9. The method of claim 8, wherein the identifying the recommended action comprises:

returning a recommended action of not offering any product when all of the expected values are below a threshold value; and

returning an identified product of a plurality of products, the identified product corresponding to a largest expected value of the expected values when not all of the expected values are below the threshold value.

10. A method for guiding an agent in a call center through an effective sequence of sales skills during a speech interaction, the method comprising:

identifying, on a computer system comprising a processor and memory, a first sales skill of the sequence of sales skills, each of the sales skills comprising a plurality of corresponding phrases;

processing, on the computer system, the speech interaction to detect a plurality of spoken phrases;

matching, on the computer system, a first spoken phrase of the spoken phrases with a corresponding phrase of the corresponding phrases of the first sales skill; and

identifying, on the computer system, a second sales skill of the sequence of sales skills after matching the first spoken phrase with the corresponding phrase of the first sales skill.

11. A method for generating an effective sequence of sales skills for an agent to utilize during an interaction, the method comprising:

applying, on a computer system comprising a processor and memory, a feature selection process to identify features from a plurality of feature vectors corresponding to a collection of successful historical interactions;

selecting, on the computer system, effective sales skills from the identified features; and

determining, on the computer system, an effective order of the effective sales skills.

12. A system comprising:

a processor; and

memory storing instructions configured to control the processor to: recognize in real time a plurality of spoken phrases in a voice interaction; detect a plurality of events from the spoken phrases; identify a plurality of identified features corresponding to the detected events; supply the identified features to a statistical model; and identify, using the statistical model and the identified features, a recommended action from a plurality of actions.
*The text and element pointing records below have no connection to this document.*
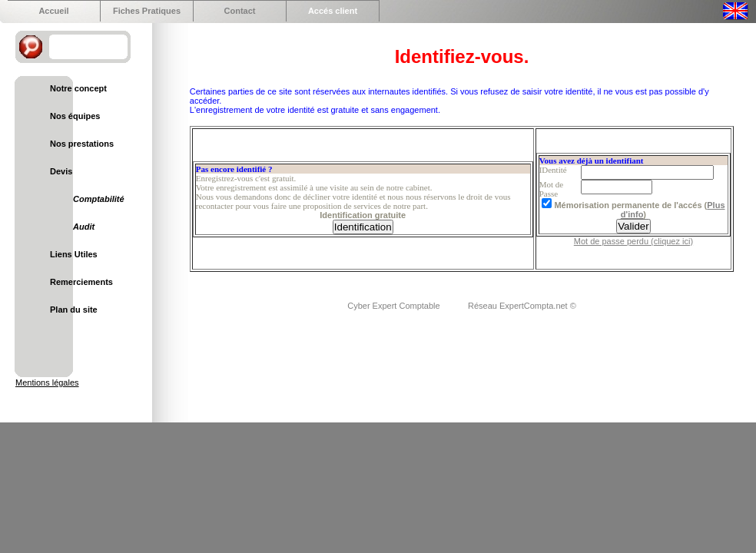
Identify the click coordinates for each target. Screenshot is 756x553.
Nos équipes (75, 116)
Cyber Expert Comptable (395, 306)
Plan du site (74, 310)
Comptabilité (98, 199)
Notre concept (78, 88)
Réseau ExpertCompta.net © (522, 306)
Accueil (53, 11)
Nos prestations (81, 144)
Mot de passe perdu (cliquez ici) (633, 241)
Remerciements (81, 282)
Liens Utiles (74, 254)
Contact (240, 11)
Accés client (333, 11)
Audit (84, 227)
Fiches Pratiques (147, 11)
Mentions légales (47, 382)
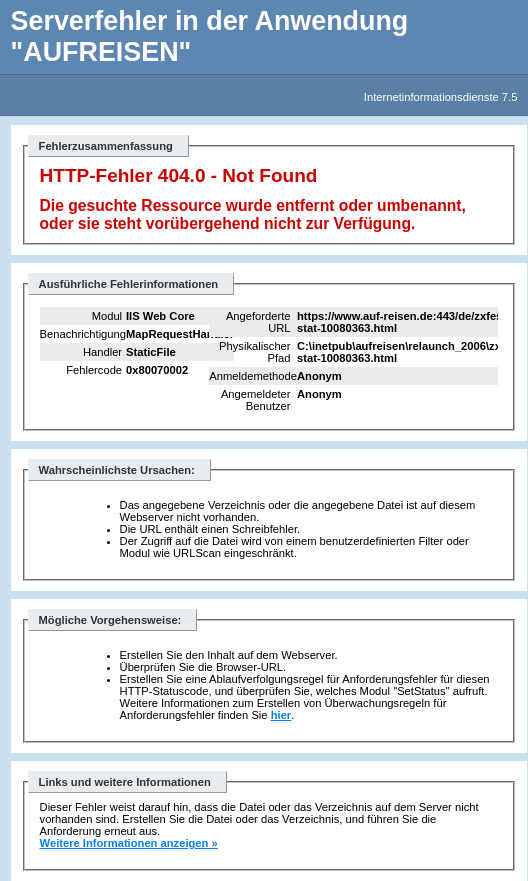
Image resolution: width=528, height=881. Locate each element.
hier (281, 715)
13. The system of claim 12, wherein the identified features further comprise features corresponding to customer profile information.

14. The system of claim 12, wherein the recommended action comprises an offer of a particular product of a plurality of products.

15. The system of claim 12, wherein the statistical model comprises a trained neural network.

16. The system of claim 15, wherein the system is configured to generate the trained neural network using a collection of historical sales interactions by:

performing automatic speech recognition on the collection of historical sales interactions;

detecting historical events within the collection of historical sales interactions;

determining historical sales results of the historical sales interactions; and

training the trained neural network using the historical events and the historical sales results.

17. The system of claim 16, wherein the trained neural network is a multilayer perceptron neural network and wherein the neural network is trained by applying a backpropagation algorithm.

18. The system of claim 12, wherein the statistical model comprises a plurality of product statistical models, each product statistical model being configured to compute, based on the identified features, a probability of selling a corresponding product of a plurality of products, and

wherein the system is configured to identify the recommended action by: supplying the identified features to each of the product statistical models of the statistical model to compute a plurality of probabilities corresponding to the products; multiplying each of the computed probabilities by a corresponding product profit margin to compute expected values; and identifying the recommended action in accordance with the expected values.

19. The system of claim 18, wherein the generating the recommended action comprises:

returning a recommended action of not offering any product when all of the expected values are below a threshold value; and

returning an identified product of a plurality of products, the identified product corresponding to a largest expected value of the expected values when not all of the expected values are below the threshold value.